There’s some evidence for it, having existed in the past: en.wikipedia.org/wiki/Celtic_Rite

Then again, if we have people trying to revive seemingly dead liturgical traditions and rites, someone can always try (unsuccessfully within the Catholic Church, but on their own) to revive a form of Germanic Christian paganism: In the polytheistic Germanic tradition, "if Odin failed, one absolutely could try it with Christ for once:

en.wikipedia.org/wiki/Germanic_Christianity#Characteristics

Actually all information points towards something completely different Rosebud. In fact, the Stowe Missal shows a Rite of Catholicism that was bound up in the essential beauty of nature as an entry way to understanding the beauty of the Divine Godhead. Irish Missionaries used the Celtic Rite established by St. Patrick to help renew and evangelize Europe, who at the time was suffering from wayward priests, large delineation from the scriptures and unholy living amongst the laity.

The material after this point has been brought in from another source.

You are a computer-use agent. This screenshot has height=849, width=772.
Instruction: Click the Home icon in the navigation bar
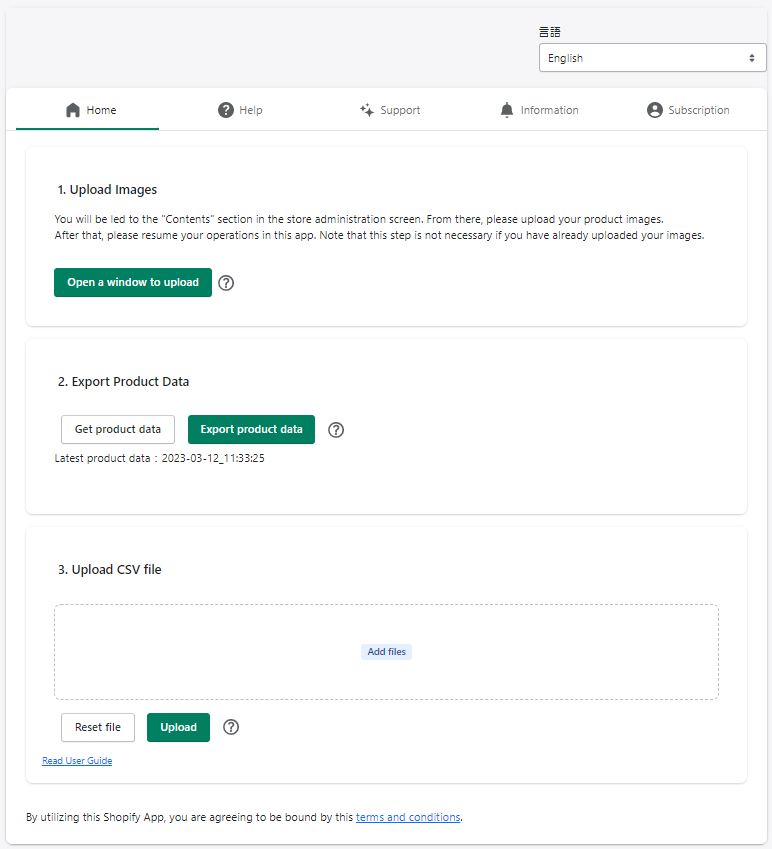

The writings of St. Columbanus actually show a rigid prayer life that rivals even our monks today. They performed 25 psalms in the course of three night sessions. They were deeply penitential, yet understanding that their eternal salvation came only from Christ.

“O Lord, may these gifts which are offered be sacrificed, and cleanse us from the blot of our sins, through our Lord Jesus Christ, Who reigneth with thee, and the Holy Spirit, throughout all ages of ages”.

and again:

"I pray to thee, O Father; I ask intercession of Thee, O Son, I appeal to thee, O Holy Spirit.

Jesus Christ, Alpha and Omega: this is the first and the Last.

May the Father remit, may the Son pardon, may the Holy Spirit have mercy."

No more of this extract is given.